Bond redemption by SAP Express. GDEX’s subscription of convertible bonds worth IDR30b (or approximately RM10.4m) issued by SAP Express will be redeemed upon the listing of SAP Express in October 2018. As per the preliminary prospectus, SAP Express plans to utilise 61.5% of the IPO proceeds which equals to IDR67.2b (nominal value: IDR30b, redemption premium: IDR37.2b) to redeem the 5-year convertible bonds subscribed by GDEX in November 2016. While this indicates that GDEX will not be able to convert the bond into shares of SAP Express, management guided that both parties will work out another form of collaboration. Aside from Indonesia, GDEX is also looking at other ASEAN countries to expand such as Vietnam and Cambodia.

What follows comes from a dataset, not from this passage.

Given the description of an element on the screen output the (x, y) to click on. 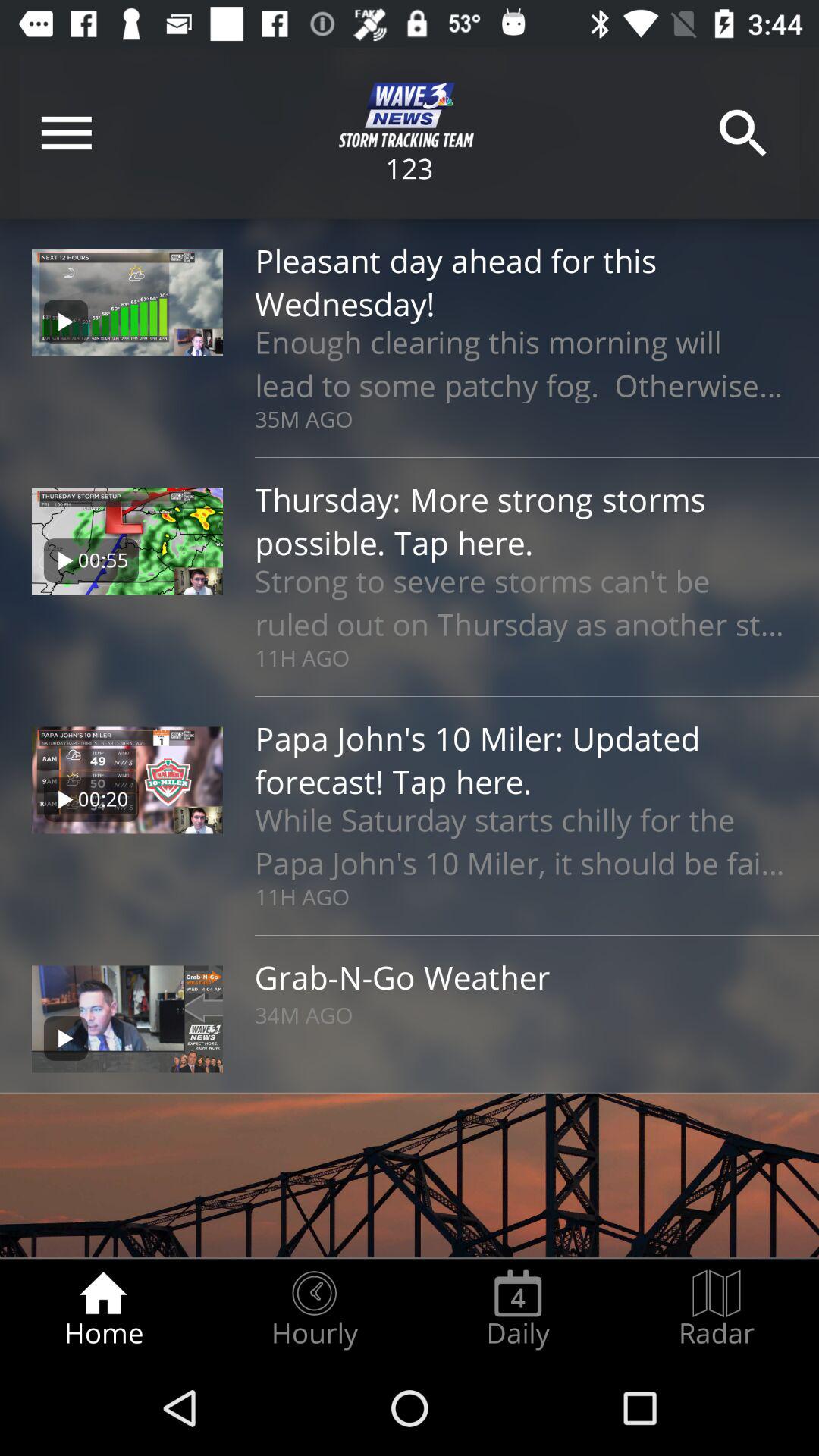
press the radio button to the right of the daily radio button (716, 1309)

Sorting capacity on track to meet demand. GDEX has shifted its warehouse operations from Hub 2 in PJ to Mapletree Logistics Hub in Shah Alam. The Hub 2 in PJ is earmarked to be a local transhipment hub for bulky shipments for the Singles Day and 12.12 Online Revolution sales. This would include enhancing the automation systems at Hub 2 by early FY20 with an aim to reach average sorting capacity to above 200,000 parcels per day. Meanwhile, the expansion works at the HQ Hub 1 in PJ will be completed in November 2018, ramping up the average sorting capacity to 120,000-150,000 parcels.

Earnings forecast unchanged. In spite of the expected increase in average sorting capacity, we opine earnings upside to be capped by pricing pressure fuelled by intense competition from new entrants. Henceforth, we are making no changes to our FY18 and FY19 earnings forecasts at this juncture.

Maintain NEUTRAL with an unchanged TP of RM0.44 per share. We value the company using a 2-stage discounted cash flow method (DCF) which assumes a WACC of 8.8%, and terminal growth rate of 2.0%. In addition to tougher competition which may limit earnings growth from the company’s expansion plans, valuations remain elevated at a FY20F PER of 67.1x, hence our NEUTRAL recommendation. Rerating catalysts for GDEX would be: (i) stronger delivery services network in the C2C market; (ii) new regional expansion apart from Indonesia; and (iii) the development of Digital Free Trade Zone (DTFZ), located near KLIA. E-commerce will likely drive demand growth for air cargo and land logistics especially last-mile delivery services.